AIM: Rewrite the items from the line with "Given: Open Личный кабинет from the user menu" up to and including the line with "coord(111,601)", swapping "user menu" for "account menu" and keeping everything else the same. Leave the pictures out.

SUPPLIED INFORMATION:
# # #

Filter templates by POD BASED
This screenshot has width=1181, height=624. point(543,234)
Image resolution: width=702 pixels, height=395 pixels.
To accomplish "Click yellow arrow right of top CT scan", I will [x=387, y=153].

# # #

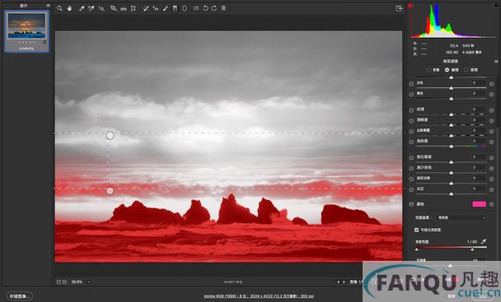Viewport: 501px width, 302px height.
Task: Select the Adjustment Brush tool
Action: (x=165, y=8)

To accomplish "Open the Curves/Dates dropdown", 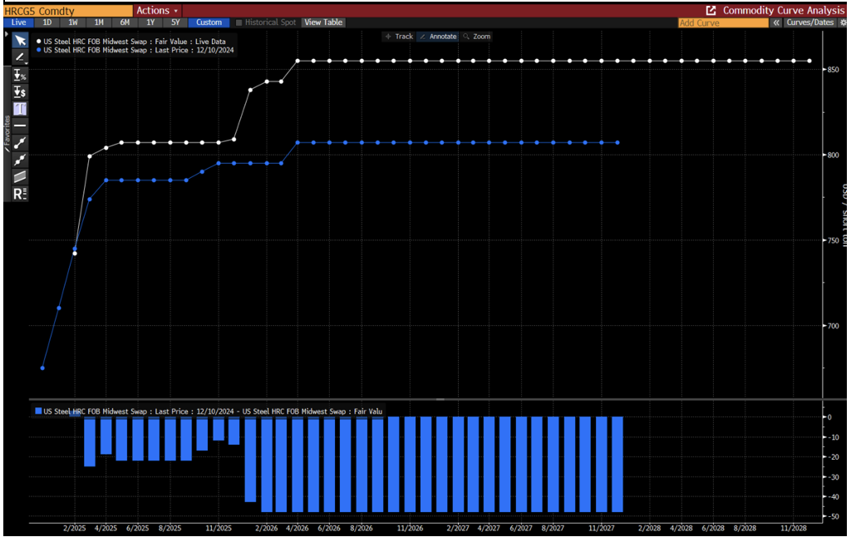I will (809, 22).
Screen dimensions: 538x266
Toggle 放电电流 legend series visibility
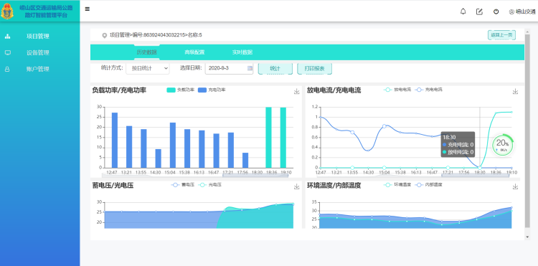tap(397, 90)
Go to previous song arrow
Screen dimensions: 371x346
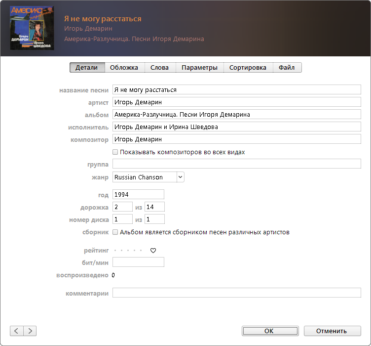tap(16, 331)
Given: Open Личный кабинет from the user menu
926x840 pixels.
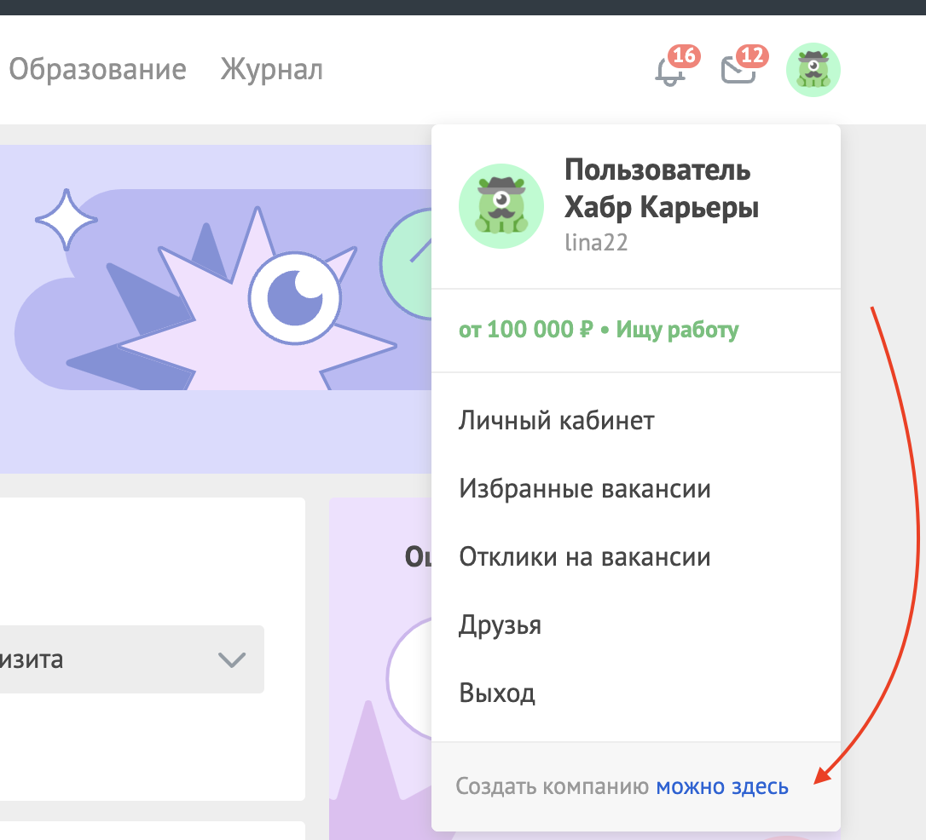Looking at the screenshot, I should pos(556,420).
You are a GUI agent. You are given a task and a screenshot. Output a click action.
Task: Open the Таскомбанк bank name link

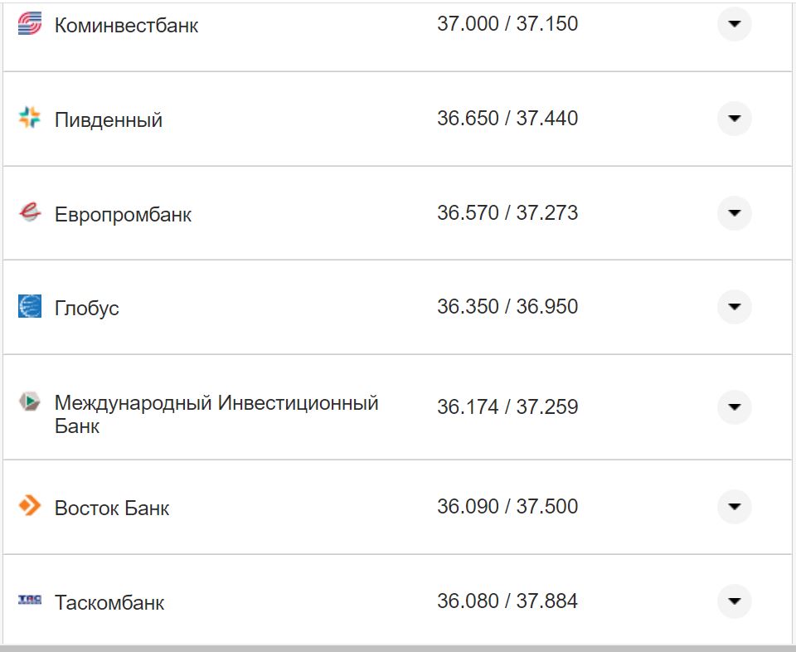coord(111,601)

# # #

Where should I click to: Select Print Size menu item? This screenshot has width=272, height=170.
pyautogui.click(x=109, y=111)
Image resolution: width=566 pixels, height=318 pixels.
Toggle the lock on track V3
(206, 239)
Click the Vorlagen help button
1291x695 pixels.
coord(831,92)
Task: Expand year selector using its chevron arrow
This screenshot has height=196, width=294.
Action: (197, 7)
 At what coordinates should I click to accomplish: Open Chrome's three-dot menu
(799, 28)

# # #

ANSWER TO THIS TASK:
Given: Open Личный кабинет from the account menu
926x840 pixels.
Looking at the screenshot, I should pos(556,420).
You are a GUI agent. You are given a task and a screenshot. Output a click action.
Task: Open the Таскомбанк bank name link

coord(111,601)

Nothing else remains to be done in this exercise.